Let us not be hypocrites for once and admit that they know and we know it's all about HK is a haven from poverty. Most certainly HK doesn't have to worry about overthrowing a corrupted dictator every 2 or years. At least that's what they believe in and I don't blame them. But sorry we have our hands full already dealing with our cousins from the mainland so I hope they don't go head over heals over something that isn't going to happen.
anson
Sad for the FDH. Good for HK. When they sign a contract, enter Hong Kong they know the deal and really should try to stick to it.
superdx
Many people bring up why FDHs are treated differently than expats, but this incorrect. Expats have to get a working visa in HK, which in turn needs to be sponsored by a local company. The company also has to document why they are bringing in the expat. Reasons generally include a specific skillset which is rare in Hong Kong. While one could question the quality of this due process, it still must be done.
FDHs need no sponsor to work in HK. In many cases agencies bring them in without any qualifications or training.
When looking at it from this perspective, basically FDHs are trying to look for a shortcut, no local sponsor and no specific or rare skillset. Yes they have been here for 7 years but the entry means is a shortcut.
All that being said, yes FDHs can receive permanent residency! You just have to find a local company willing to sponsor your working visa. And no it doesn't mean a white collar job at a bank. i.e. you could take a course to get a Registered Nurse certification which would almost be quintuple a standard FDH salary, or you could apply for a job that teachers English since most are native speakers.
Don't take shortcuts to PR, earn it.

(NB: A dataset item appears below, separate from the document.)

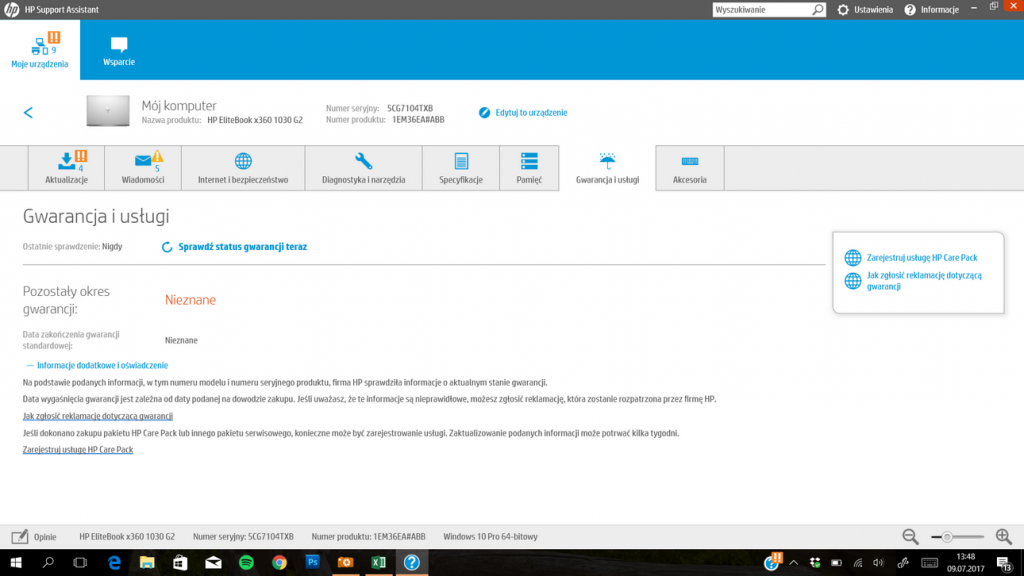Image resolution: width=1024 pixels, height=576 pixels.
Task: Click the zoom out magnifier icon
Action: [910, 537]
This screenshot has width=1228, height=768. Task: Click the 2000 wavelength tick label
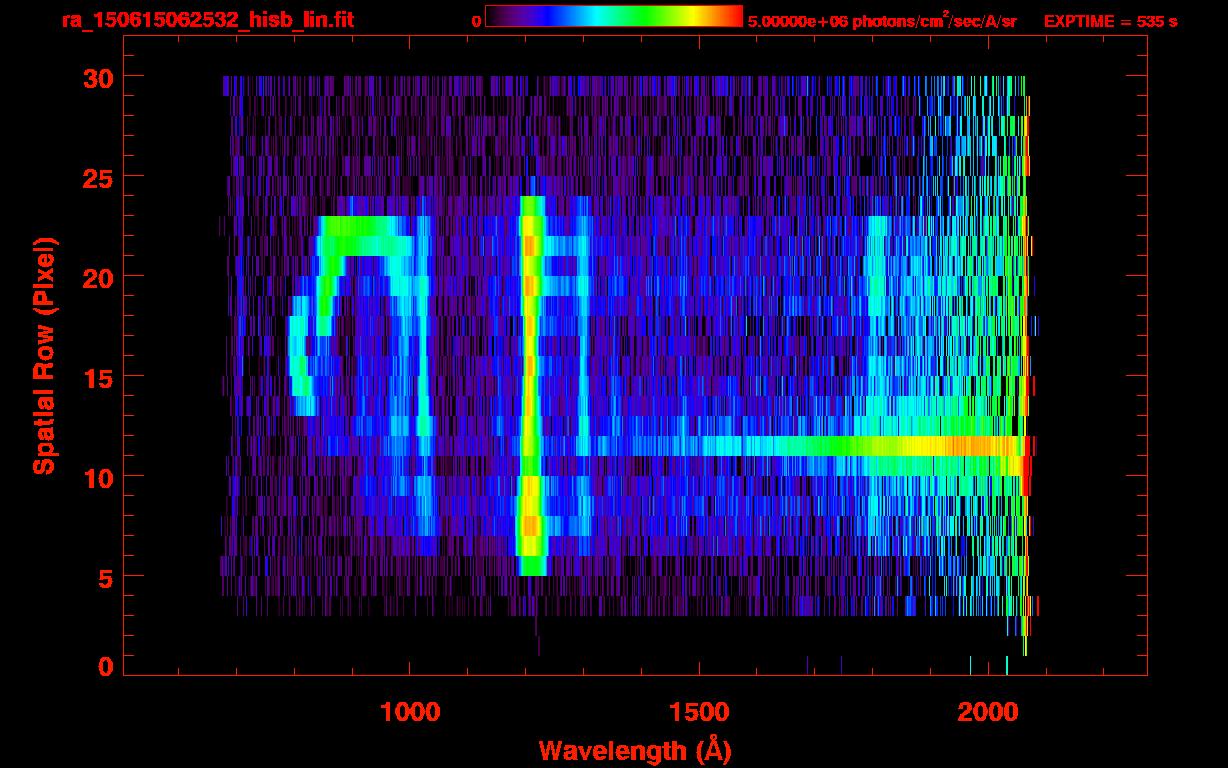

Citizenship has to be won through a decent effort, not through a shortcut. 300,000 untrained workers is not what any society needs!
qiaohan
Foreign professionals are OK but not domestic helpers? Maids provide a useful service or they wouldn't be here. Why are westerners thought to be better? They both contribute to the well-being of HK in different ways.
Pure racism.
superdx
Paths to citizenship in Hong Kong is clearly laid out, you just need an employment visa sponsored by a local company. Immigrants are important to building a society and value is placed on skillsets that can enrich society as a whole.
The services provided by domestic helpers, while valuable, do not really enrich the society as a whole, i.e. they are low-skilled jobs that could be fulfilled by anyone. Even training is not a requirement, which a blue or white collar job is fundamental even for a bus driver.
If FDHs could achieve citizenship just by staying here for 7 years, we would have an influx of helpers who a generally uneducated and will require social aid. How much? If optimistically only 20% of these FDHs need social aid, it's still over 20,000 along with their immediate families. Hong Kong as a small city can barely handle mainland tourists and at the very least, they leave at the end of their trips. PR is a whole different logistics matter.
This is a matter of employment contract. I could hire a blue or white collar foreign worker and stipulate that my company does not endorse their PR, thus if they could not find another sponsor, they would have to leave. Which would be perfectly legal. FDHs are no different.
thenext
Just wondering how many domestic helpers have got PR in Singapore?